Following the news locally it has been interesting to see how the government and the judiciary are pursuing the matter. The leader of this present wave of direct action is Juan Manuel Sanchez Gordillo, an Izquierda Unida (United Left) senator as well as being the long-term mayor of the Andalusian town of Marinaleda. As a senator he is immune from prosecution and there have been calls for him to resign his position in Parliament to show that he is prepared to face the consequences of his actions. He has replied that he is prepared to give up his immunity but why should he give up his seat if he thinks that he is merely representing the people who voted him in in the first place.

Soledad Becerril, a member of the present Conservative ruling party (Partido Popular) was appointed as La Defensora del Pueblo (what would be called a Omsbudsman in the UK) earlier this year. She has come out arguing that the union members who raided the supermarkets did so because the only opposition they knew they would face at the check out desk were women.

Her argument, somewhat bizarrely, is that they did not choose a supermarket where there were men built like heavy weight boxers at the tills for fear of their own physical safety. She has still to indicate where these supermarkets can be found as she indicates, by omission, that this is the norm. Perhaps if you know of such an establishments you could let her know.

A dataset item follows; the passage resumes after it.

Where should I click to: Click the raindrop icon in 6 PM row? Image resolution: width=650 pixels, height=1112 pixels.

Sanchez Gordillo responded by branding her a fascist, as she was selective with the facts in making her accusations. So no love lost there, then.

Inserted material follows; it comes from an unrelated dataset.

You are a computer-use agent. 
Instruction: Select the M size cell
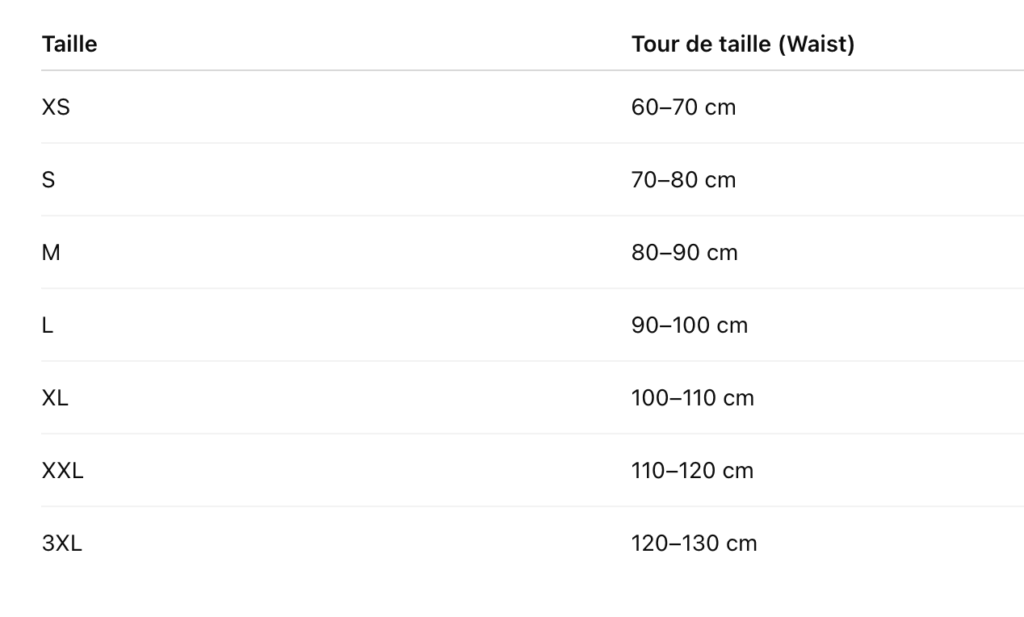coord(51,252)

There must have been images in the newspapers or on the tele making references to one of the women being quite distressed by the events that took her by surprise on that Monday, (I myself have not seen them). And it has to be accepted that it must have been a shock. However, the question to be asked is why, under those circumstances, did she try to stop them when they must have told her that their fight was not with her but with the wealthy in Spanish society and the inequalities they are perpetuating.

It has to be remembered that they were not furtive in their actions. They were not masked or using anything more offensive that a supermarket trolley (although that can be a lethal weapon in the hands of some people I’ve encountered in supermarkets). They even had their pictures taken and these have been widely broadcast. It was, therefore, obviously an open and clear political act.

There’s an open letter (by a Blogger called Pascual Serrano) to the woman who was depicted crying as events unfolded. It’s in Spanish but the gist of his case was why did she feel she had to protect the interests of her employers when they were paying her not much more than minimum wage levels and apart from being multimillionaires in their own right had a reputation for the poor treatment of their employees. Pascual’s argument came down to basically asking her which side was she on, that of the rich or of her own class?

Although the Defensora del Pueblo, Becarrill, maintains she is standing up for the rights of poor working class women it is worth noting that she herself is a Marquesa and stands for, and represented in her political past, the interests of her own class, one that would be challenged if such activity were to spread.

And spread it has.

On Tuesday 21st August a group of 200 people, including Sanchez Gordillo, invaded a palace of a cousin of the king in a place called Hornachuelos, again in Andalusia. This palace was not occupied and is in the process of being converted into a luxury hotel. One of their reasons for choosing this particular location was the fact that workers doing the renovation work have a dispute over payment for their work.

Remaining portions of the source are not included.